What Vickers got right
Having criticised the Vickers report, I’m now going to praise it.
The commission absolutely demolishes the argument of the mega banks that they receive no de facto Government subsidy.
Vickers reviews all the relevant literature – including this now seminal paper by the Bank of England’s Andy Haldane – and concludes, firmly, that the government guarantee enjoyed by banks drives down their funding costs by “considerably in excess of £10bn per year” (p286).
I was also struck by this chart in Vickers, based on work by a paper by Viral Acharya, Itamar Drechsler and Philipp Schnabl of NYU-Stern, which shows the movement over time of credit default swaps (CDS) in the Irish and British banking sectors, and also the movement over time of the CDS of Irish and British government bonds.
So what are we looking at? In the circled areas, the autumn of 2008, the price of insuring the bonds of Irish banks and also of UK banks fell sharply. At around that the same time, the price of insuring the price of Irish government bonds and UK government bonds rose sharply.

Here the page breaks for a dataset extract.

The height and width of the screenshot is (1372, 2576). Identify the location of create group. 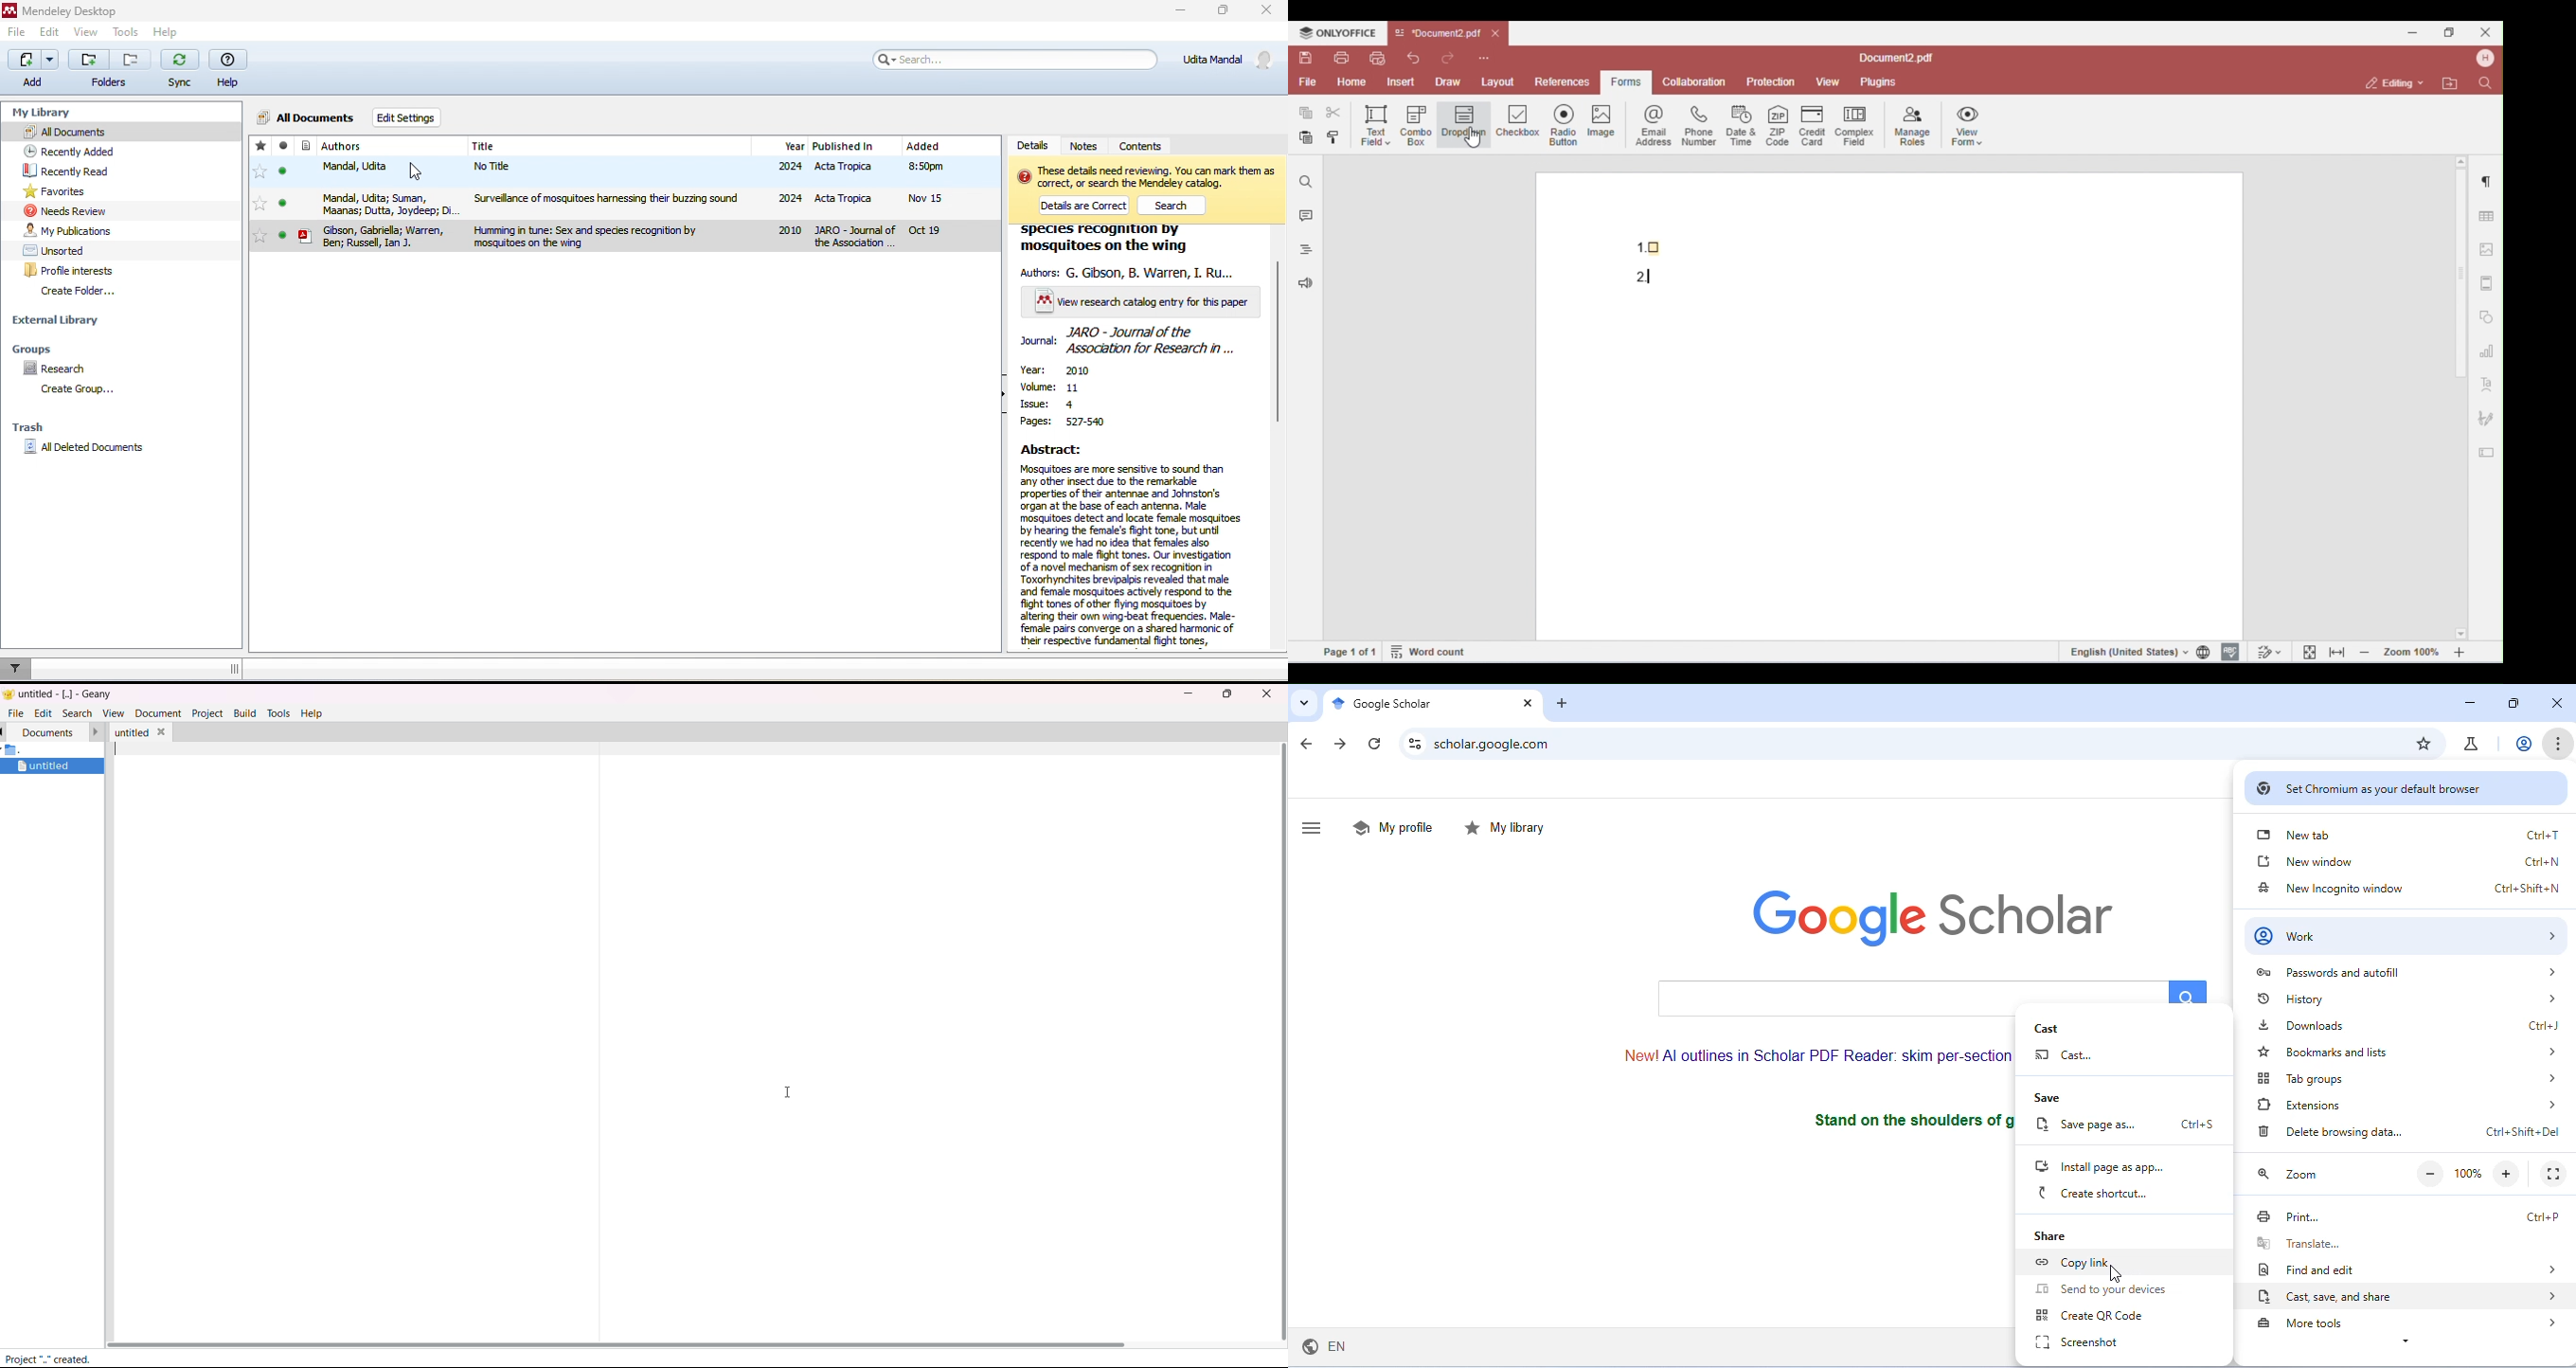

What that means is that, in the minds of the markets, as Vickers puts it, “credit risk was transferred from banks to the government in the UK and Ireland”. The banks were bust, so investors assumed the governments would have to bail them out. They anticipated that this would make a mess of the sovereigns’ public finances, so they pushed up the price of insuring sovereign debt.
And guess what? The markets were right. The bank bondholders were rescued and the public finances in both countries have taken a hammering. In Ireland, the banks’ liabilities were literally loaded onto the public balance sheet.
That’s the taxpayer subsidy for banks in action. That’s too big to fail in action. And that’s what Vickers says ring-fencing will largely eliminate.